## Work task
Answer these questions about the article on ACSL1 and type I IFN:
(a) In which volume, issue and page of the journal does it appear?
(b) What conversion does ACSL1 catalyze?
(c) In myeloid cells from individuals with which autoimmune condition is ACSL1 expression increased?

Journal of Lipid Research (Jan 2025)

Type I IFN induces long-chain acyl-CoA synthetase 1 to generate a phosphatidic acid reservoir for lipotoxic saturated fatty acids

  • Shelley Barnhart,
  • Masami Shimizu-Albergine,
  • Eyal Kedar,
  • Vishal Kothari,
  • Baohai Shao,
  • Melissa Krueger,
  • Cheng-Chieh Hsu,
  • Jingjing Tang,
  • Jenny E. Kanter,
  • Farah Kramer,
  • Danijel Djukovic,
  • Vadim Pascua,
  • Yueh-Ming Loo,
  • Lucrezia Colonna,
  • Sadie J. Van den Bogaerde,
  • Jie An,
  • Michael Gale, Jr.,
  • Karen Reue,
  • Edward A. Fisher,
  • Sina A. Gharib,
  • Keith B. Elkon,
  • Karin E. Bornfeldt

Journal volume & issue
Vol. 66, no. 1
p. 100730

Abstract

Read online

Long-chain acyl-CoA synthetase 1 (ACSL1) catalyzes the conversion of long-chain fatty acids to acyl-CoAs. ACSL1 is required for β-oxidation in tissues that rely on fatty acids as fuel, but no consensus exists on why ACSL1 is induced by inflammatory mediators in immune cells. We used a comprehensive and unbiased approach to investigate the role of ACSL1 induction by interferon type I (IFN-I) in myeloid cells in vitro and in a mouse model of IFN-I overproduction. Our results show that IFN-I induces ACSL1 in macrophages via its interferon-α/β receptor, and consequently that expression of ACSL1 is increased in myeloid cells from individuals with systemic lupus erythematosus (SLE), an autoimmune condition characterized by increased IFN production. Taking advantage of a myeloid cell-targeted ACSL1-deficient mouse model and a series of lipidomics, proteomics, metabolomics and functional analyses, we show that IFN-I leverages induction of ACSL1 to increase accumulation of fully saturated phosphatidic acid species in macrophages. Conversely, ACSL1 induction is not needed for IFN-I’s ability to induce the prototypical IFN-stimulated protein signature or to suppress proliferation or macrophage metabolism. Loss of ACSL1 in IFN-I stimulated myeloid cells enhances apoptosis and secondary necrosis in vitro, especially in the presence of increased saturated fatty acid load, and in a mouse model of atherosclerosis associated with IFN overproduction, resulting in larger lesion necrotic cores. We propose that ACSL1 induction is a mechanism used by IFN-I to increase phosphatidic acid saturation while protecting the cells from saturated fatty acid-induced cell death.

[Collected data]

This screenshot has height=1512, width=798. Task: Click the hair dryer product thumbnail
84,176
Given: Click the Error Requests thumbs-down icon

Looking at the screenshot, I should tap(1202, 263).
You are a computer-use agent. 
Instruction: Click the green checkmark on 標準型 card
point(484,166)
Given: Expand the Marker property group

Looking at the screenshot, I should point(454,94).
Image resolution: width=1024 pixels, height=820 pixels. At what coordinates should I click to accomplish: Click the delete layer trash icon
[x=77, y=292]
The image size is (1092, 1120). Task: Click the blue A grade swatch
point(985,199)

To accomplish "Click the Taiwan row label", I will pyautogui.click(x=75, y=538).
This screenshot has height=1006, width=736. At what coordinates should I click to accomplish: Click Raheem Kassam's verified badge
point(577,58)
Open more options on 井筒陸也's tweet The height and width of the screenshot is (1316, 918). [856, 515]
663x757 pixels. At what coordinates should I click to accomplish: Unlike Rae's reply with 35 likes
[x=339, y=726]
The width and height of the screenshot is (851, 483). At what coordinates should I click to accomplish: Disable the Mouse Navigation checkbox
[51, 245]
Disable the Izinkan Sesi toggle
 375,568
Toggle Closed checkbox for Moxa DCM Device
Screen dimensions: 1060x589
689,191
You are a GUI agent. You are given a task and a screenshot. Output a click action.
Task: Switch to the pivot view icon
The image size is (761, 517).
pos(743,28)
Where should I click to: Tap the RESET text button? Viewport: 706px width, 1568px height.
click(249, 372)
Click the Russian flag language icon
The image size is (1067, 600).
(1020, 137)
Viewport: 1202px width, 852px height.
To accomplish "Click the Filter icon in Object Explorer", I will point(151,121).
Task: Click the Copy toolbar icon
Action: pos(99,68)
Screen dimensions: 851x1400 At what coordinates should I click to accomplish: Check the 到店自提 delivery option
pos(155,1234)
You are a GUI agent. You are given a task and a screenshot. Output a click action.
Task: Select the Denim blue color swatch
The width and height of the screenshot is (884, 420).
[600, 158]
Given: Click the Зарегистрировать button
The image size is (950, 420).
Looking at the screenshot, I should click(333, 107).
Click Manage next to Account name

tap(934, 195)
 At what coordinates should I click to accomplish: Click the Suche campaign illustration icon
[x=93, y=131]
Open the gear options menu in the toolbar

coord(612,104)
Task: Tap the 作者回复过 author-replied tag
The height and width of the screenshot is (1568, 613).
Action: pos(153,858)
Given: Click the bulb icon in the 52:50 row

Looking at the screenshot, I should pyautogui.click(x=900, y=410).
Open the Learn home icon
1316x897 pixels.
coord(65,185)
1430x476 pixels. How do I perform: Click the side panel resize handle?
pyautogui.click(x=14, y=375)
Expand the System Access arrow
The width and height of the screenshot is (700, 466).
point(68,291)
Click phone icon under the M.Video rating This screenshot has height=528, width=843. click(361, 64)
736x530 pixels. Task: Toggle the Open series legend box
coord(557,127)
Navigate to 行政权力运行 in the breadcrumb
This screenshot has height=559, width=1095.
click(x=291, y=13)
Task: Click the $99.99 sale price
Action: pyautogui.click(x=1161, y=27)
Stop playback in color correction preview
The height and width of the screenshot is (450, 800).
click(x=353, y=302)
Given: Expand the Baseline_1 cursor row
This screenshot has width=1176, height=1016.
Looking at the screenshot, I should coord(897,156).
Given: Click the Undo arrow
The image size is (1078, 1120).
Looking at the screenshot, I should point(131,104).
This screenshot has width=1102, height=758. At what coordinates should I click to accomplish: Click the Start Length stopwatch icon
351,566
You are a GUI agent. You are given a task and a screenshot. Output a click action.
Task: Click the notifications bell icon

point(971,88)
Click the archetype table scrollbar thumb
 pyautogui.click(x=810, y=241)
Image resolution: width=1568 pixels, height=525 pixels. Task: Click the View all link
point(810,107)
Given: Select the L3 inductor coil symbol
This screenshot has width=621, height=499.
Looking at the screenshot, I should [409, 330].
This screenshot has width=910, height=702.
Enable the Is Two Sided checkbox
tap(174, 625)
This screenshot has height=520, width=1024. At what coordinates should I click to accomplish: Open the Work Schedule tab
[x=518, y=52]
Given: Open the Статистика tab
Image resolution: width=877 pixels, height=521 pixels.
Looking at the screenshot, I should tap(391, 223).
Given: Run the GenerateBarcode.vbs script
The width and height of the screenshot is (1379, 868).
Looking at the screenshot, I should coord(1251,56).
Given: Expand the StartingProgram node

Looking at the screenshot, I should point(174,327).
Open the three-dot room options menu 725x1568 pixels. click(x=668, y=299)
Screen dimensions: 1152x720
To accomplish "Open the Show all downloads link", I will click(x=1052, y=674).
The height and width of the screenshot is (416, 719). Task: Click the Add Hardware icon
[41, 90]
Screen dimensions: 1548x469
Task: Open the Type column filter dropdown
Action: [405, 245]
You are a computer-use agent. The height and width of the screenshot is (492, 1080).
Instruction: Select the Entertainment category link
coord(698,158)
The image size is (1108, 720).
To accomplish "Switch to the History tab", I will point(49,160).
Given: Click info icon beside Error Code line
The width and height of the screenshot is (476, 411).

## Answer to the problem
(a) Vol. 66, no. 1, p. 100730
(b) The conversion of long-chain fatty acids to acyl-CoAs
(c) Systemic lupus erythematosus (SLE)